Points in Focus Photography

An Idea: Portable Camera Settings

A while back I got a second 5d mark IV to use as a second body, and with that had to go through the process of setting it up to match my other mark IV. For some reason, I had though the 5D mark IV had the same feature as the 1D series does where you can write out camera configs to a flash card and then load them in another camera or back into your camera at a later date.

Alas, it doesn’t have that feature, and I spent 20 minutes going through each menu and sub-menu meticulously transferring the settings over to my camera.

In the process of doing this I started thinking, I really shouldn’t have to do this manually. The 1D’s save settings feature should be on more bodies — Nikon does this; good going Nikon.

By why stop there?

Admittedly I have no hard data to back this up, but I strongly suspect that the vast majority of photographers that own and use multiple bodies don’t own only one model. I could point to Canon’s own Explorers of Light, very few of them have only one camera type listed on their profile pages on Canon’s site.

Likewise, every photojournalist I know that supplies their own cameras, has various generations and classes of bodies. The freelancers can’t afford to replace 2 or 3 cameras every time some new $7000 flagship body comes out. Instead they get one new body to use as their primary, and push everything down a step as backups.

Given the apparent rarity of photographers with many identical cameras, or rather the much higher ratio of photographers with different cameras, I have to wonder just what value the current implementation of this has.
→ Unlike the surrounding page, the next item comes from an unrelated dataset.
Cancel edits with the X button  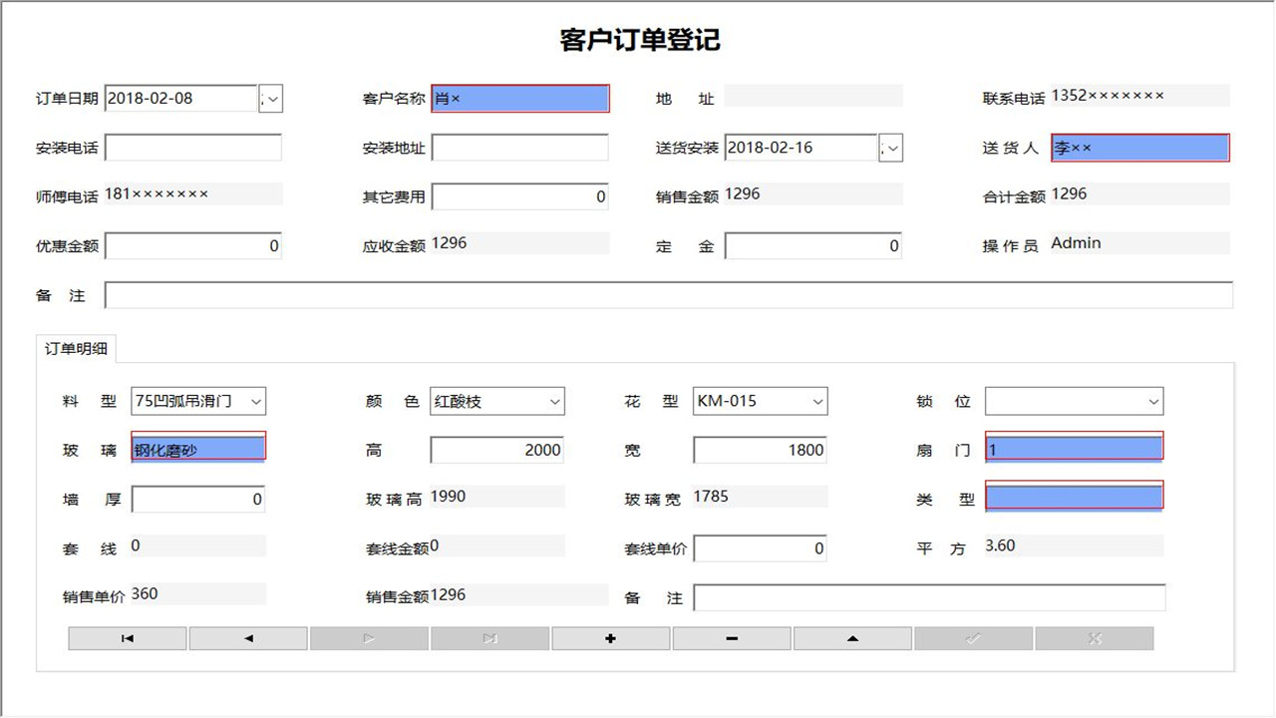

Especially for Canon users, where it’s only available on the $6000 flagship camera anyway.

What I’m proposing is to expand the idea of saving settings much further. Instead of being limited to a specific model, I should be able to transfer my settings across models and even generations. In other words, I should be able to save the settings from say my hypothetical 5D mark IV, and load them in to a new 5D mark V.

Or for that matter, go the other way and apply the settings from a newer or higher tier camera to an older one.

This kind of portability is useful even if you’re just upgrading to a new camera. Instead of having to manually set all your functions, you could take the settings that you had in your current camera, save them to a card, and load the settings into your new camera. While this wouldn’t address any new setting the new camera had, it would save you from having to redo most of the basics all over again.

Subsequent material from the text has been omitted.